REQUIREMENTS » Rewrite the lines below, changing every "callout" to "marker" and leaving everything else as it is.
[START OF RECORDS FOR THIS EXERCISE]
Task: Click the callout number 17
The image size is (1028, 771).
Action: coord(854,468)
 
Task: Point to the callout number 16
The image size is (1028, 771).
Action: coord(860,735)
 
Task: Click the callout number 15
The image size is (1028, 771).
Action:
[END OF RECORDS FOR THIS EXERCISE]
THE REPLY »
Task: Click the marker number 17
The image size is (1028, 771).
Action: coord(854,468)
 
Task: Point to the marker number 16
The image size is (1028, 771).
Action: coord(860,735)
 
Task: Click the marker number 15
The image size is (1028, 771).
Action:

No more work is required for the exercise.